O uso de Cannabis Medicinal para transtornos mentais: evidências de eficácia e segurança

Informe realizado por Programa de Evidencias em Políticas e Tecnologias em Saúde da Fundação Oswaldo Cruz apresenta as evidências disponíveis sobre o uso de Cannabis Medicinal para transtornos mentais. Para tal, foi realizado um scoping review1 de revisões sistemáticas (RS).


CARACTERÍSTICAS DA DOENÇA

Transtornos mentais são cada vez mais reconhecidos como uma prioridade global da saúde. Sabe-se que as estimativas da prevalência de transtornos mentais com base em pesquisas transversais subestimam sua verdadeira prevalência. A OPAS estima que os transtornos metais são os responsáveis por quase um quinto do total de DALYs no continente Americano, constituindo a maior causa de subgrupo de doenças em termos de incapacidade e mortalidade combinadas.
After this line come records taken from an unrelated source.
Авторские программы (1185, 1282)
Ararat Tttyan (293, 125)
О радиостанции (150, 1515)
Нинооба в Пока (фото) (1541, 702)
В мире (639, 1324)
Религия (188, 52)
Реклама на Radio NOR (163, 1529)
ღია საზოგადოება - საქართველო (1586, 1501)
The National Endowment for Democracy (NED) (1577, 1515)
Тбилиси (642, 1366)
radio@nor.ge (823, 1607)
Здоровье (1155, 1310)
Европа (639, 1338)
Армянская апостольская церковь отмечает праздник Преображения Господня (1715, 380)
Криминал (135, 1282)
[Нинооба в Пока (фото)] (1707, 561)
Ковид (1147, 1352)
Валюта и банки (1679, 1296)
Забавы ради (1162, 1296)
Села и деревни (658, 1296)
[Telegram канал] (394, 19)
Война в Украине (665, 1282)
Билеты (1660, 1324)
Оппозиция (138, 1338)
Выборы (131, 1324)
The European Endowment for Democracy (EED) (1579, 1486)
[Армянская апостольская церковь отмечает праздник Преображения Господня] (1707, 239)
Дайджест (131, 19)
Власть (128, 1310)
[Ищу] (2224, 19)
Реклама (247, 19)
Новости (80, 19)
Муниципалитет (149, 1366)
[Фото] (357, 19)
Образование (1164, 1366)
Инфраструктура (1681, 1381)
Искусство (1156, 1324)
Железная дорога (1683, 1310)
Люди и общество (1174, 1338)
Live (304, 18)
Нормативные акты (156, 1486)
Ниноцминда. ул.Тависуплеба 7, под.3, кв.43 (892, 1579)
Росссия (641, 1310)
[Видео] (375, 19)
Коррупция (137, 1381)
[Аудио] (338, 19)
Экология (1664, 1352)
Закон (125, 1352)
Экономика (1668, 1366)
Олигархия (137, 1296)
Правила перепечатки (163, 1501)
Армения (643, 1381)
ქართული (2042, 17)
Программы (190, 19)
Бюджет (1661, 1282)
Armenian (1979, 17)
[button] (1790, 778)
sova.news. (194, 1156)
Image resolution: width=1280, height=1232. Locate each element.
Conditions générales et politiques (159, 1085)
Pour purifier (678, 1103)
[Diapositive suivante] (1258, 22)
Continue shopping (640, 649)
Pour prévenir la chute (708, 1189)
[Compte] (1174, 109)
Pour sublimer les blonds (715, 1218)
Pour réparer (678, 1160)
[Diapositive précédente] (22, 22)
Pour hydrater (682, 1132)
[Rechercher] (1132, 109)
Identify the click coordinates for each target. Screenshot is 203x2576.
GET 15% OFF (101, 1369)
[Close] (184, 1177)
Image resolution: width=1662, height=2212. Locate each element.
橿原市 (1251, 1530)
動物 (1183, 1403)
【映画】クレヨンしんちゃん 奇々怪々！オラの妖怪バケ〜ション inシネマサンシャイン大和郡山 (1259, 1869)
A maior causa mental de DALYs são os transtornos depressivos, que representam 3,35% do total de DALYs, seguidos pelos transtornos de ansiedade (2,10%), desordens neurocognitivas (1,95%), auto-mutilação (1,62%) e esquizofrenia (0,86%).

POPULAÇÃO ALVO E DESFECHOS

Realizou-se a busca sobre o uso de Cannabis Medicinal em pacientes <18 anos e pacientes adultos com transtornos mentais. Todos os desfechos identificados na busca deste scopping review foram avaliados e incluídos em síntese narrativa.


TECNOLOGIA AVALIADA

A cannabis conter mais de 100 compostos canabinoides distintos, vários dos quais têm efeitos psicoativos comprovados ou potenciais usados a centenas de anos por diversas culturas. Os primeiros canabinoides a serem identificados com tais efeitos foram o delta‐9‐etrahidrocanabinol (Δ9-THC), principal composto psicoativo, e o Canabidiol (CBD),

composto não psicoativo, embora se pense que haja muitos outros canabinoides, alguns dos quais podem modular a resposta ao Δ9-THC5. Mais recentemente, tem havido um interesse crescente no potencial neuro protetor dos canabinoides para condições neurológicas e nas propriedades antipsicóticas do CBD. Evidências pré-clínicas sugerem que os canabinoides podem atenuar a neuro degeneração, reduzindo a excitotoxicidade e os danos oxidativos via receptores CB1 O uso de Cannabis Medicinal para transtornos mentais: evidências de eficácia e segurança e CB2 e mecanismos independentes do receptor. No caso do CBD, há indicações de que ele pode modular o sistema endocanabinóide, aumentando os níveis de anandamina, reduzindo assim os sintomas psicóticos. Embora a Cannabis tenha sido usada há séculos por suas propriedades psicoativas, o Δ9-THC, CBD e vários agonistas de receptores de canabinoides foram investigados como medicamentos para uma ampla gama de condições, incluindo alívio da dor, condições gastrointestinais, tratamento da aterosclerose, inibição da angiogênese, alívio da sintomas de esclerose múltipla, Alzheimer e esclerose lateral amiotrófica, alívio de sintomas da síndrome de Tourette, para transtornos de ansiedade, transtorno de déficit de atenção com hiperatividade, depressão, lesão cerebral, tratamento da discinésia tardia associada a neurolépticos, tratamento de glaucoma, tosse e prurido colestático.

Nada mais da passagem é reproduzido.